Knight waved McGuire off, and IU beat a formidable Marquette team in the regional final on the road to going 32-0.
“Knowing how much Bob and Quinn hated to lose, I think there’s a little bit more to it than they let on,” Hammel said.
As there should be. Hammel is one of Knight’s closest friends. For 46 years, Hammel has maintained a chart, outlining how deep into the season the final unbeaten team survived until it took its first loss.
Last season, it was April 5 when Gonzaga lost to Baylor in the NCAA championship game.
In 2015, it was April 4 when Kentucky saw its 38-0 run disappear against Wisconsin in the national semifinals.
This season, it was Jan. 11 as both USC and Baylor tumbled.
Hammel said that over the last 46 years, this was the third-earliest point every team had taken at least one defeat. Hammel said the numbers from his chart show that the average date has been Feb. 5.
“Well, I know records are meant to be broken, but that's one record I would never want to see broken,” said Indiana head coach Mike Woodson, whose IU playing career began in the fall of 1976 after Buckner, May, Wilkerson, Abernethy and Crews left.

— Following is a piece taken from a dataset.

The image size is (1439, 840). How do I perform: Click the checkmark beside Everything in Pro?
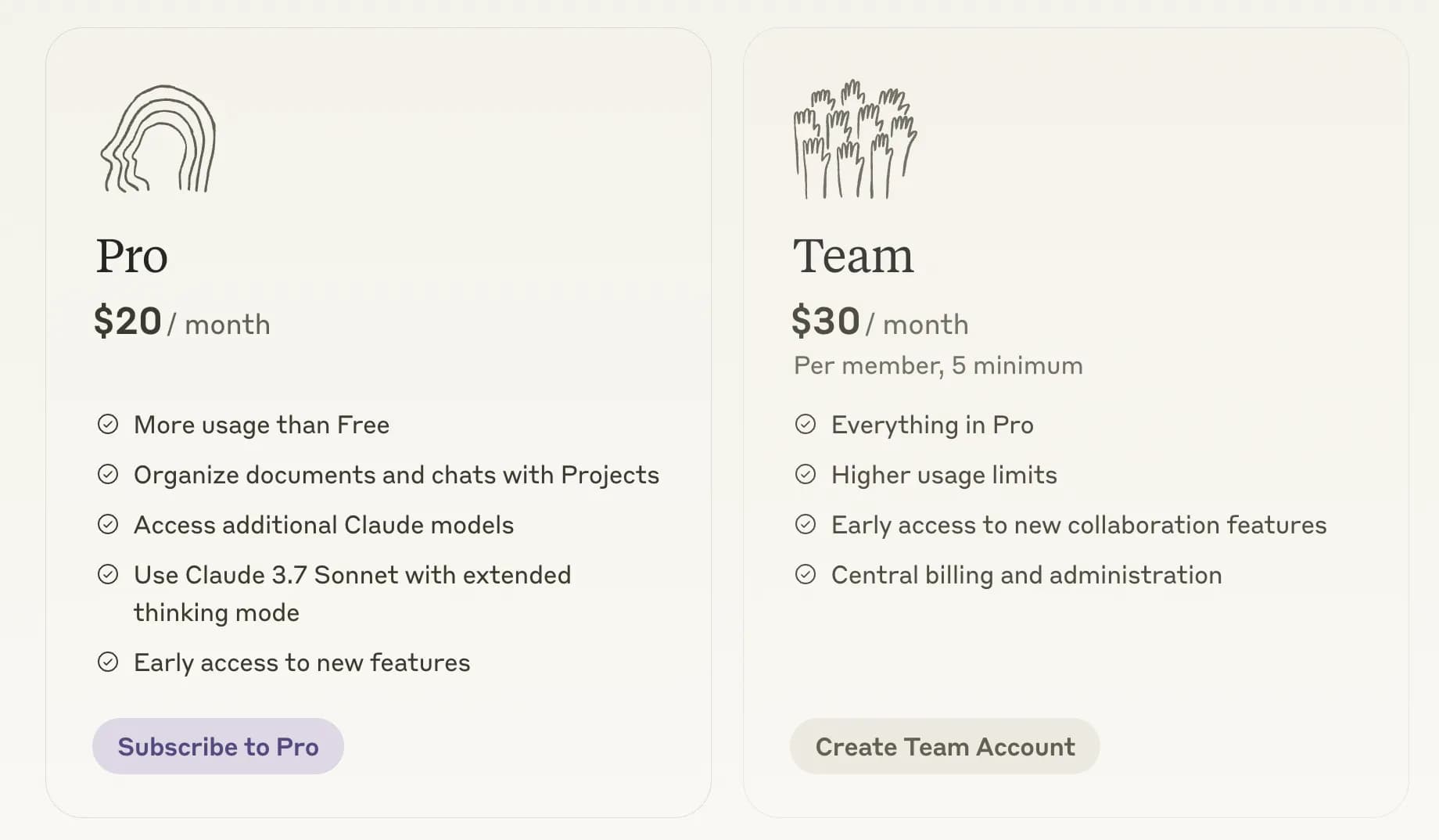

“Scott May and I talk about it all the time. Every year that we get ready for college basketball and teams start their season and they are 10-0, 13-0, I always call and say, ‘We're going to be just fine. The record is going to be intact.’
“Just for selfish reasons alone, I hope that record never gets broken.”
Hammel remains an amazing basketball historian with dazzling knowledge about Indiana and Big Ten basketball. In addition to the perfect season, Hammel said that Indiana team should be applauded for two other reasons.
*The 1976 IU team was the last team to post an unbeaten (18-0) Big Ten record. In fact, the 1975 and 1976 Hoosiers remain the only teams to go 18-0 in league play.
*That group separated itself as Knight’s best passing team.
“They were the best team I have seen as not taking a good shot because there was a chance to get a great shot,” Hammel said.
“That was one of the things that Coach Knight taught us that I believe we have taken away and applied to the rest of our lives,” Abernethy said. “You have a chance to be a part of something that is bigger than just yourself. We learned to put aside some of the personal goals that we all had to achieve something even bigger.”
Something that has not been equaled in 46 years.